Friday, October 11, 2024

Pacific Peoples ministry backs home ownership programme

A free service for Pacific peoples is helping families achieve their home ownership dreams.

SIAOLA (Vahefonua Tonga Methodist Mission Charitable Trust) is an Auckland-based voluntary organisation that supports the education, health and economic development of Tongan Methodist church members throughout the country. 

In 2017, experienced home loan specialist, Susan Prescott Taufa, set up SIAOLA’s financial wellbeing service. She wanted to use her extensive banking experience to help more Tongan and Pacific families with budgeting and saving, and ultimately get them on the path to home ownership.

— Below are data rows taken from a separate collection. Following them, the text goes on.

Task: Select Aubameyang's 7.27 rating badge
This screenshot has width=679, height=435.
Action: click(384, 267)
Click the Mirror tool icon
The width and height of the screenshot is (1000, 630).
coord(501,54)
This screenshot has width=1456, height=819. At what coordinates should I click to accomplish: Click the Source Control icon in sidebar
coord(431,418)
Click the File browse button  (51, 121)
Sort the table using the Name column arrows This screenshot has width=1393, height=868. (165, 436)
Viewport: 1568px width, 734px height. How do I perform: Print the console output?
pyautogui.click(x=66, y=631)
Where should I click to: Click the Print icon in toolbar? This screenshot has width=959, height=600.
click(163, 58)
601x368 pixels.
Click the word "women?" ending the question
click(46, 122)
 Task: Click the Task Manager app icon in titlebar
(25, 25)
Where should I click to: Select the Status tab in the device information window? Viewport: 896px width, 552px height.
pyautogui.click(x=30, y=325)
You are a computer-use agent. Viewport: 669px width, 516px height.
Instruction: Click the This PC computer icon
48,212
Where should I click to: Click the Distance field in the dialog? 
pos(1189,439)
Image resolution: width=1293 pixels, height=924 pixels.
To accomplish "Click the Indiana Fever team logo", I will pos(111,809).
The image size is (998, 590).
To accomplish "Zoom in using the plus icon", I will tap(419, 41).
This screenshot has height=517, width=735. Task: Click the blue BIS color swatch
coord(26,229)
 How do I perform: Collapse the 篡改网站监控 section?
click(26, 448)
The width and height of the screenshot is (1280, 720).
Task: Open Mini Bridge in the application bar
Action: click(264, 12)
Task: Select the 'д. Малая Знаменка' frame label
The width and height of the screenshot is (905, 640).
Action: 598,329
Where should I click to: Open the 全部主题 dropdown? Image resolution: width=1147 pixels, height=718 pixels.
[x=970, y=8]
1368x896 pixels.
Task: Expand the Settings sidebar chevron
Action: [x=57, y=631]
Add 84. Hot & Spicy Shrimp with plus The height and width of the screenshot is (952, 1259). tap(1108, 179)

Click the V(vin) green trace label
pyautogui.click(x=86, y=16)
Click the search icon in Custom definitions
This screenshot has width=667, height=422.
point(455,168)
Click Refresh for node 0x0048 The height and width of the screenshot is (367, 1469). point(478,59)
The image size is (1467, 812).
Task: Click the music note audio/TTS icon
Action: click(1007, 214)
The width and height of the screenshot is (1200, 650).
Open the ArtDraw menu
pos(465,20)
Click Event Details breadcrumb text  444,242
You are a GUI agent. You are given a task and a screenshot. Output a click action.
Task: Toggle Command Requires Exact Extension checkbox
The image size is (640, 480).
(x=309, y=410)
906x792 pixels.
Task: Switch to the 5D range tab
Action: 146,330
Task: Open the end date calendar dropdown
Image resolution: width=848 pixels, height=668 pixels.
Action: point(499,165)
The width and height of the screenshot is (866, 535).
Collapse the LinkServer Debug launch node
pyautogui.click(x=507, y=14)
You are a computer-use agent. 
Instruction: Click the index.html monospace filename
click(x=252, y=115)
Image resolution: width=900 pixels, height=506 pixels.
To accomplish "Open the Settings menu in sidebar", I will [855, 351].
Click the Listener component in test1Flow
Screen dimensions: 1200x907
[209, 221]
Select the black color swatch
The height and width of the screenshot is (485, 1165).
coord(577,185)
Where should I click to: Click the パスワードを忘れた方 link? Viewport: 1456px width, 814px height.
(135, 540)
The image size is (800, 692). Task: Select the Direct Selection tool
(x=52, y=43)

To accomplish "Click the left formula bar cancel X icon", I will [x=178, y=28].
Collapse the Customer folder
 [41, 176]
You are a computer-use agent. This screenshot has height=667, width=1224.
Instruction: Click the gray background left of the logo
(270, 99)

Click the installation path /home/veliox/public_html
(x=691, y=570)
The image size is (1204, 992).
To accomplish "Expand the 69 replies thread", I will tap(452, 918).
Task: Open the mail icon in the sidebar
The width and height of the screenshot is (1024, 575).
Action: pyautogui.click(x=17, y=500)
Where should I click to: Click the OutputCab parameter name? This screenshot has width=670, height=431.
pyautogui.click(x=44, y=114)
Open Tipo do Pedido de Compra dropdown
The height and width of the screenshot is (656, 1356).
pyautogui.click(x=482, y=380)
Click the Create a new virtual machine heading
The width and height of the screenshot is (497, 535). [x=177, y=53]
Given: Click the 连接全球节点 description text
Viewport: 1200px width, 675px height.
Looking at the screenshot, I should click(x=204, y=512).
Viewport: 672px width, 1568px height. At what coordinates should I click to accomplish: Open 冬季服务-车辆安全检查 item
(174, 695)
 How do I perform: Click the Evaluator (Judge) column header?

SIAOLA is now supported by the Ministry for Pacific Peoples’ Pacific Financial Capability Development Programme (PFC). The PFC helps fund financial capability programmes for Pacific families and communities, to help them develop their financial management skills.

One recipient of SIAOLA’s financial guidance is 66-year-old, Tafinga Malu’atonga Māsila (pictured), who says she is proud to have proved “you can still buy a house at 65″.

When she moved from Tonga to New Zealand in 1984, Tafinga immediately started working and dreamed of owning her own home.

For decades, Tafinga worked full time, as well as growing taro and making handicrafts on the side. She managed her income carefully, budgeting to make sure all living expenses and family obligations were covered every week.

Tafinga heard about SIAOLA at church, when Ms Prescott Taufa attended a service to speak about pathways to home ownership. Listening to her presentation, Tafinga says she realised “all the things she said, that’s me. I’ve done it.”

Now aged 66, Tafinga purchased her house at 65, with guidance and advice from SIAOLA.

“Turns out you can still buy a house at 65 years old, but it depends on you and how you manage your money wisely,” she says.

Tafinga believes that without hearing about SIAOLA at church that day, she might still be living in a Housing New Zealand house.

Describing her own home as “heaven”, Tafinga says she is proud to have an asset that can one day support her wider family.

“I know that there will come a day when I will no longer be around, but at least I have built generational wealth for my family, and my children I brought to this earth will live a comfortable life,” she says.